Hello there, gentle readers. As you may have gathered, I'm a dinosaur nut, the Terrible Lizards being the first thing I could draw reliably well. While I love drawing dinosaurs, I've found my technique getting a bit stale lately; it seems like I'm quite a bit behind the times in terms of dinosaur science and our understanding of these creatures. Much of this is cultural baggage left behind in the wake of Jurassic Park, but there's also a fair amount of aesthetic prejudice - that is, "I want my dinosaurs to look or act like this" - and God help any scientist who suggests otherwise.

It's the Cool Factor: we want our 'Raptors deadly intelligent, hyperfast, scaly, and able to disembowel a sauropod in minutes flat; our T rexes must roar triumphantly through elegant, shrink-wrapped faces; our Ceratopsians and other large herbivores must be essentially bison or rhinoceras-like. Anything else offends our sense of dino-propriety. What do you mean, Deinonychus was a big ground-hawk? What do you mean, Tyrannosaurus couldn't run and probably didn't roar? And as for Ceratopsians, Hadrosaurs, and Sauropods abandoning their young after egg-laying, forget it - they were as devoted of parents as modern mammals, dammit, and anyone who suggests otherwise is backwards-looking and probably a Creationist Republican! What next, some dinosaurs were cold-blooded?!
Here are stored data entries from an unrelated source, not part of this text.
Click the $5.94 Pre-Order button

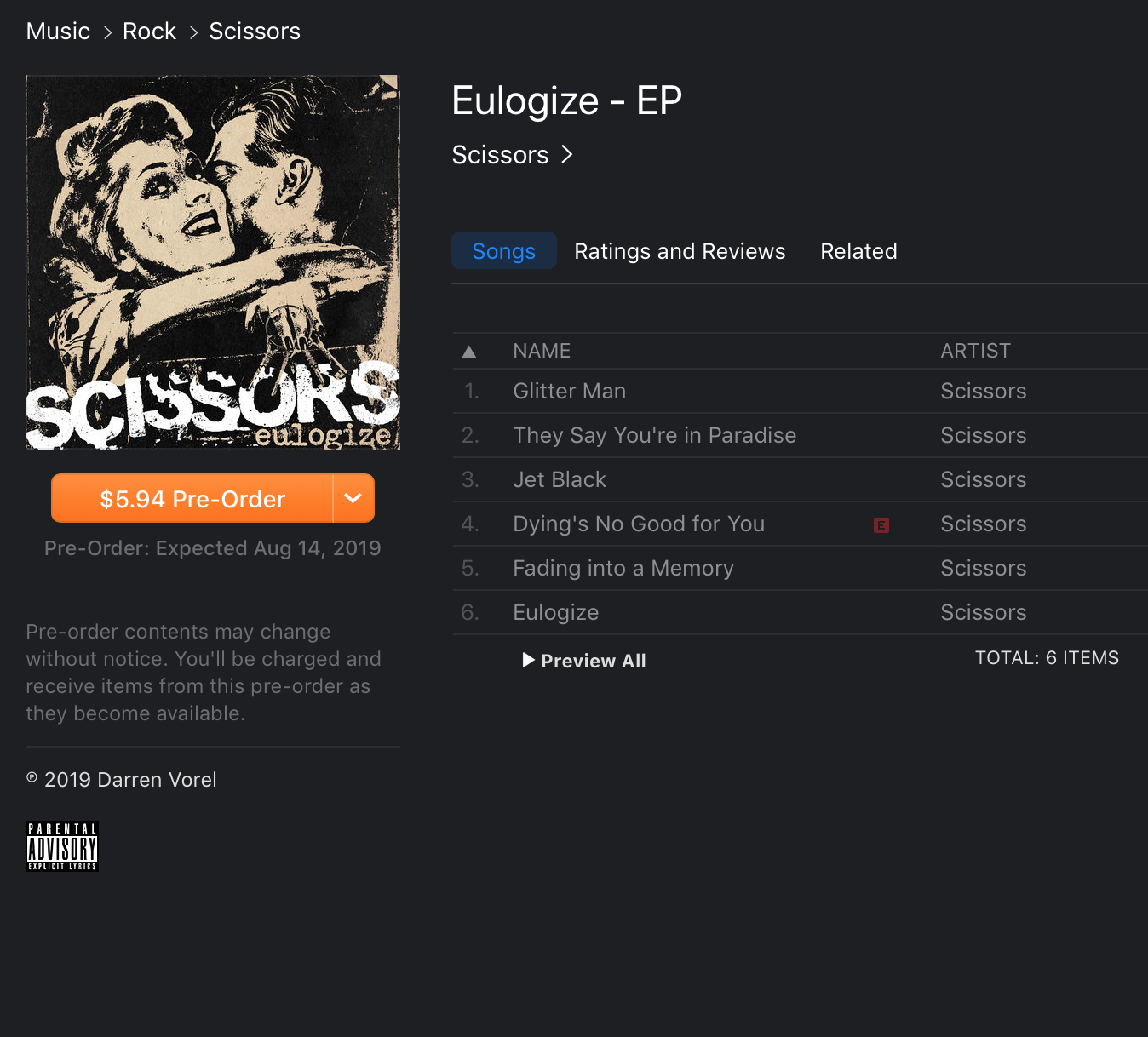tap(192, 498)
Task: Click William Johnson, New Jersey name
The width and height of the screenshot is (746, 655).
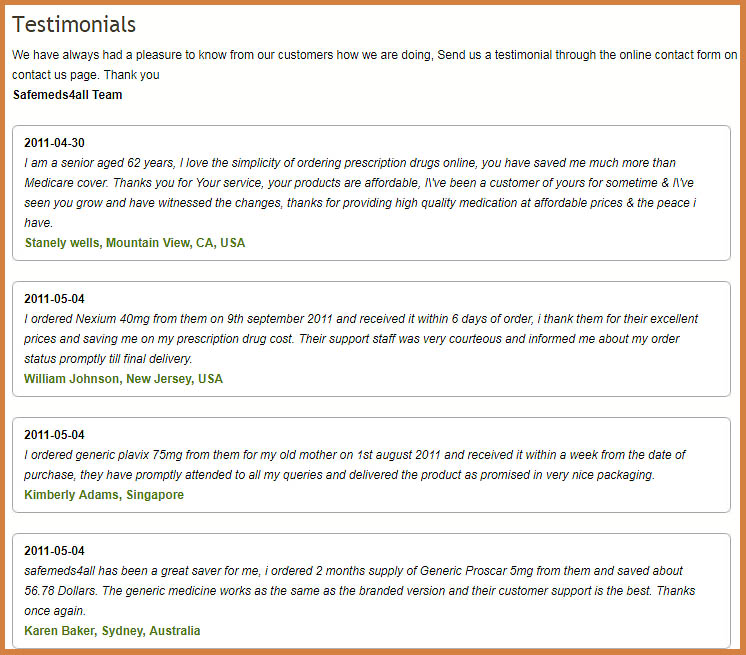Action: click(x=123, y=379)

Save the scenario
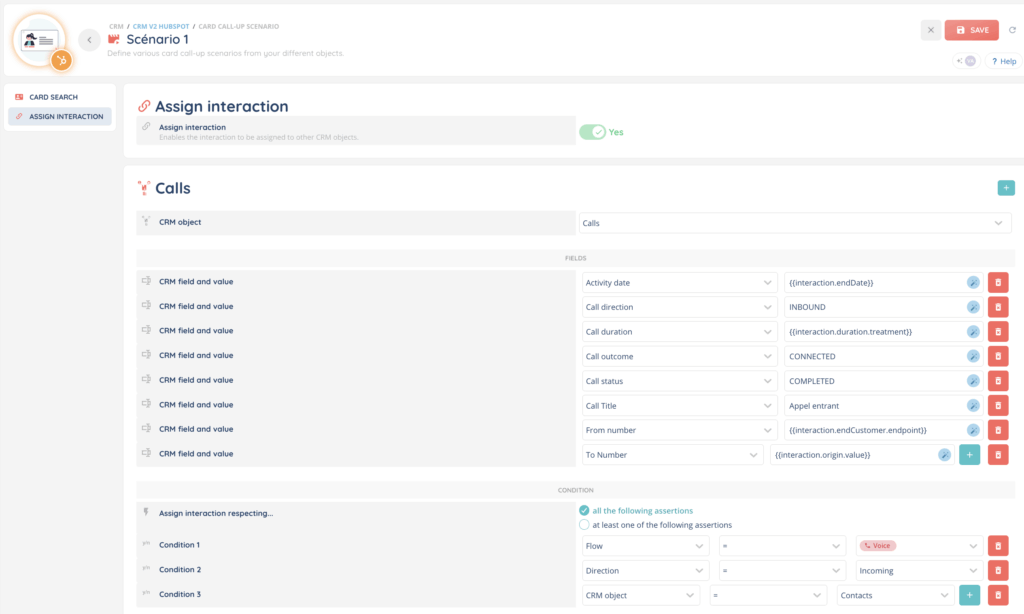pyautogui.click(x=971, y=30)
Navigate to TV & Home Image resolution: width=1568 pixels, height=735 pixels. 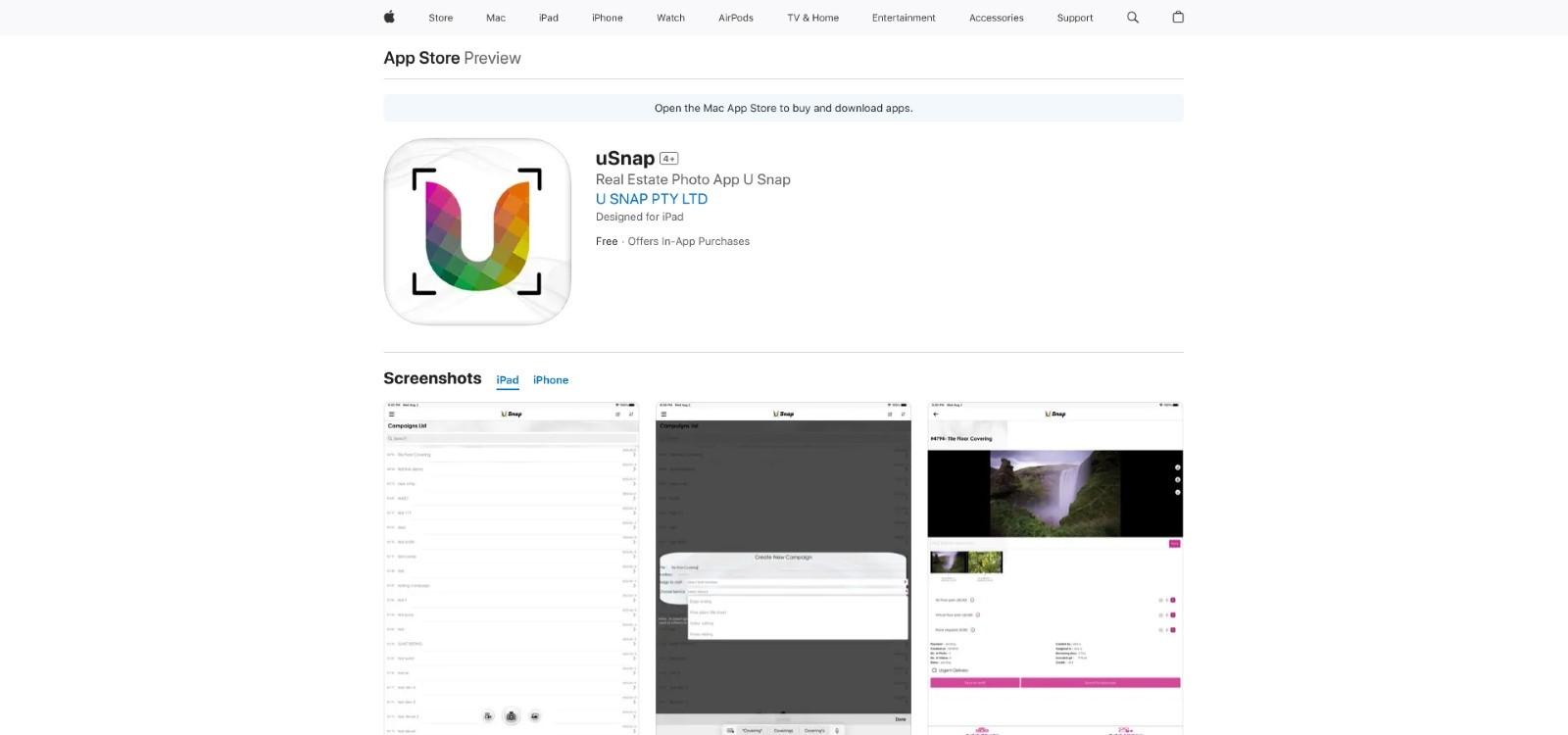812,18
The problem is, we really have no contemporary framework for the way dinosaurs lived and interacted with one another. All of our mega-herbivores and -carnivores (what's left of them, anyway) are placental mammals. The last remnants of the dinosaurs are maniraptorian theropod derivatives, most no larger than a chicken, who have lost all their teeth, most of their tails, and the ability to use their forelimbs for anything but flying. Even the flightless ratites evolved from highly-adapted flying birds. Trying to reverse-engineer a Struthiomimus from an Ostrich still leaves a lot to be desired. All Paleo-documentaries, even the excellent Planet Dinosaur, sort of stage-manage their creatures so we only see two or three species on scene at once (for ease of explanation and rendering), arranged in set-piece battles with quick kills and little follow-up. The remaining activity is very familiar and safe, usually couched in a vague jungle setting. Thus, when scientists propose new theories that challenge our set notions of these creatures, our already-shaky rug of familiarity is pulled out from under us; we have no context for the new information, and so refuse to acknowledge it.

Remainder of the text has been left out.